ACTIVITY
Write every entry out again, unchanged.

───── RECORDED DATA ─────

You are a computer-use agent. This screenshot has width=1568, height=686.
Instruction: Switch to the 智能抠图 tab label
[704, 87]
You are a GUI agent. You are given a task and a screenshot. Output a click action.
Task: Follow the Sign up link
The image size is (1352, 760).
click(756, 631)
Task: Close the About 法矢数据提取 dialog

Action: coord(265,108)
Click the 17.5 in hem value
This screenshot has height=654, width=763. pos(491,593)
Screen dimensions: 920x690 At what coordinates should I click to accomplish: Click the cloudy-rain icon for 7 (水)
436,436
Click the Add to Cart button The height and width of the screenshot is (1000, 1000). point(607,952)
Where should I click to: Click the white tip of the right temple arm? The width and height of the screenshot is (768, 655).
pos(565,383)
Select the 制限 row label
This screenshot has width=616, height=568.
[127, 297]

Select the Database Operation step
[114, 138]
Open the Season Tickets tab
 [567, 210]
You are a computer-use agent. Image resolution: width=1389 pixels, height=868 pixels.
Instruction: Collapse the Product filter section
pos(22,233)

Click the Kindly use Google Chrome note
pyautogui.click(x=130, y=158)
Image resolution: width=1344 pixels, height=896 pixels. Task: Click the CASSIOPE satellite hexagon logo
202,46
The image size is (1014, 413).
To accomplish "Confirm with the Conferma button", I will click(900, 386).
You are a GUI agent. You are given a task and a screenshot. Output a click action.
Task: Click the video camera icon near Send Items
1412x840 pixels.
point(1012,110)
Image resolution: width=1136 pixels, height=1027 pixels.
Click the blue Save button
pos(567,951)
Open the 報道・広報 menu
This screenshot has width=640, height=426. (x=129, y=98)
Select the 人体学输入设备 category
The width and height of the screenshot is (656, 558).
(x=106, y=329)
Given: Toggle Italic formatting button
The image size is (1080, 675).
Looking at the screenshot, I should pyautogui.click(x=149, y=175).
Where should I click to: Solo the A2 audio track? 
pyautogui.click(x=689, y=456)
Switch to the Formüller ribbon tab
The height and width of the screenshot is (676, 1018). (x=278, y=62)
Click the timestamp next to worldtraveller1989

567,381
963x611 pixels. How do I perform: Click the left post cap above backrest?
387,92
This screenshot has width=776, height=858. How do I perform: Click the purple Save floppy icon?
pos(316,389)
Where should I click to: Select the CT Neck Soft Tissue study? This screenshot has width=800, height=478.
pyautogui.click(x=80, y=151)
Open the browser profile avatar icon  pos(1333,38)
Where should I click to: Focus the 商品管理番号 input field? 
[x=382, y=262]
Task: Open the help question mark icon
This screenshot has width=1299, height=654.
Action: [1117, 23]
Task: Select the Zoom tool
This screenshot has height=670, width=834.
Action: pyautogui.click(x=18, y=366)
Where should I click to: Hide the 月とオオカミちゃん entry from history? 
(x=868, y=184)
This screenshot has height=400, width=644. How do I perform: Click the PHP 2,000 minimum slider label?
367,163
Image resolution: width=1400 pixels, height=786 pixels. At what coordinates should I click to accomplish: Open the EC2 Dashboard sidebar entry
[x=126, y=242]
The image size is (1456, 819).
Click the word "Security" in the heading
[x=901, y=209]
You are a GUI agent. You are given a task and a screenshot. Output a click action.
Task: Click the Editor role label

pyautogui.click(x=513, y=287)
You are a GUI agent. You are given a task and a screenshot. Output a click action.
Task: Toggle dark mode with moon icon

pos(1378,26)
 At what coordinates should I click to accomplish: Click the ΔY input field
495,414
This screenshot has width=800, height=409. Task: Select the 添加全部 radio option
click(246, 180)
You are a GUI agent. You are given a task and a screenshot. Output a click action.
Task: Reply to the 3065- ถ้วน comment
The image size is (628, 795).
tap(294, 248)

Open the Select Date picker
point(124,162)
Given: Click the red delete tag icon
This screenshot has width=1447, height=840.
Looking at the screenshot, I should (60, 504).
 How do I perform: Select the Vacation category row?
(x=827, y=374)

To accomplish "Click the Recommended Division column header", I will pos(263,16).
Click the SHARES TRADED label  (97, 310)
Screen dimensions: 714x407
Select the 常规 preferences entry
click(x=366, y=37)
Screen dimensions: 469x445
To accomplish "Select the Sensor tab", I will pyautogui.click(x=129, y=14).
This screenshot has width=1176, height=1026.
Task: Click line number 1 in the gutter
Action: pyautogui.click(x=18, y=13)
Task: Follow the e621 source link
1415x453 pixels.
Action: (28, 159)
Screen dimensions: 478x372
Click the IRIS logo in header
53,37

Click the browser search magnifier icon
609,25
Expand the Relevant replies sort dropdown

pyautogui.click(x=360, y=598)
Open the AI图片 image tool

─────

ANSWER SPACE
You are a computer-use agent. This screenshot has width=1568, height=686.
Instruction: Switch to the 智能抠图 tab label
[704, 87]
You are a GUI agent. You are given a task and a screenshot. Output a click action.
Task: Follow the Sign up link
The image size is (1352, 760).
click(756, 631)
Task: Close the About 法矢数据提取 dialog

Action: coord(265,108)
Click the 17.5 in hem value
This screenshot has height=654, width=763. pos(491,593)
Screen dimensions: 920x690 At what coordinates should I click to accomplish: Click the cloudy-rain icon for 7 (水)
436,436
Click the Add to Cart button The height and width of the screenshot is (1000, 1000). point(607,952)
Where should I click to: Click the white tip of the right temple arm? The width and height of the screenshot is (768, 655).
pos(565,383)
Select the 制限 row label
This screenshot has width=616, height=568.
[127, 297]

Select the Database Operation step
[114, 138]
Open the Season Tickets tab
 [567, 210]
You are a computer-use agent. Image resolution: width=1389 pixels, height=868 pixels.
Instruction: Collapse the Product filter section
pos(22,233)

Click the Kindly use Google Chrome note
pyautogui.click(x=130, y=158)
Image resolution: width=1344 pixels, height=896 pixels. Task: Click the CASSIOPE satellite hexagon logo
202,46
The image size is (1014, 413).
To accomplish "Confirm with the Conferma button", I will click(900, 386).
You are a GUI agent. You are given a task and a screenshot. Output a click action.
Task: Click the video camera icon near Send Items
1412x840 pixels.
point(1012,110)
Image resolution: width=1136 pixels, height=1027 pixels.
Click the blue Save button
pos(567,951)
Open the 報道・広報 menu
This screenshot has width=640, height=426. (x=129, y=98)
Select the 人体学输入设备 category
The width and height of the screenshot is (656, 558).
(x=106, y=329)
Given: Toggle Italic formatting button
The image size is (1080, 675).
Looking at the screenshot, I should pyautogui.click(x=149, y=175).
Where should I click to: Solo the A2 audio track? 
pyautogui.click(x=689, y=456)
Switch to the Formüller ribbon tab
The height and width of the screenshot is (676, 1018). (x=278, y=62)
Click the timestamp next to worldtraveller1989

567,381
963x611 pixels. How do I perform: Click the left post cap above backrest?
387,92
This screenshot has width=776, height=858. How do I perform: Click the purple Save floppy icon?
pos(316,389)
Where should I click to: Select the CT Neck Soft Tissue study? This screenshot has width=800, height=478.
pyautogui.click(x=80, y=151)
Open the browser profile avatar icon  pos(1333,38)
Where should I click to: Focus the 商品管理番号 input field? 
[x=382, y=262]
Task: Open the help question mark icon
This screenshot has width=1299, height=654.
Action: [1117, 23]
Task: Select the Zoom tool
This screenshot has height=670, width=834.
Action: pyautogui.click(x=18, y=366)
Where should I click to: Hide the 月とオオカミちゃん entry from history? 
(x=868, y=184)
This screenshot has height=400, width=644. How do I perform: Click the PHP 2,000 minimum slider label?
367,163
Image resolution: width=1400 pixels, height=786 pixels. At what coordinates should I click to accomplish: Open the EC2 Dashboard sidebar entry
[x=126, y=242]
The image size is (1456, 819).
Click the word "Security" in the heading
[x=901, y=209]
You are a GUI agent. You are given a task and a screenshot. Output a click action.
Task: Click the Editor role label

pyautogui.click(x=513, y=287)
You are a GUI agent. You are given a task and a screenshot. Output a click action.
Task: Toggle dark mode with moon icon

pos(1378,26)
 At what coordinates should I click to accomplish: Click the ΔY input field
495,414
This screenshot has width=800, height=409. Task: Select the 添加全部 radio option
click(246, 180)
You are a GUI agent. You are given a task and a screenshot. Output a click action.
Task: Reply to the 3065- ถ้วน comment
The image size is (628, 795).
tap(294, 248)

Open the Select Date picker
point(124,162)
Given: Click the red delete tag icon
This screenshot has width=1447, height=840.
Looking at the screenshot, I should (60, 504).
 How do I perform: Select the Vacation category row?
(x=827, y=374)

To accomplish "Click the Recommended Division column header", I will pos(263,16).
Click the SHARES TRADED label  (97, 310)
Screen dimensions: 714x407
Select the 常规 preferences entry
click(x=366, y=37)
Screen dimensions: 469x445
To accomplish "Select the Sensor tab", I will pyautogui.click(x=129, y=14).
This screenshot has width=1176, height=1026.
Task: Click line number 1 in the gutter
Action: pyautogui.click(x=18, y=13)
Task: Follow the e621 source link
1415x453 pixels.
Action: (28, 159)
Screen dimensions: 478x372
Click the IRIS logo in header
53,37

Click the browser search magnifier icon
609,25
Expand the Relevant replies sort dropdown

pyautogui.click(x=360, y=598)
Open the AI图片 image tool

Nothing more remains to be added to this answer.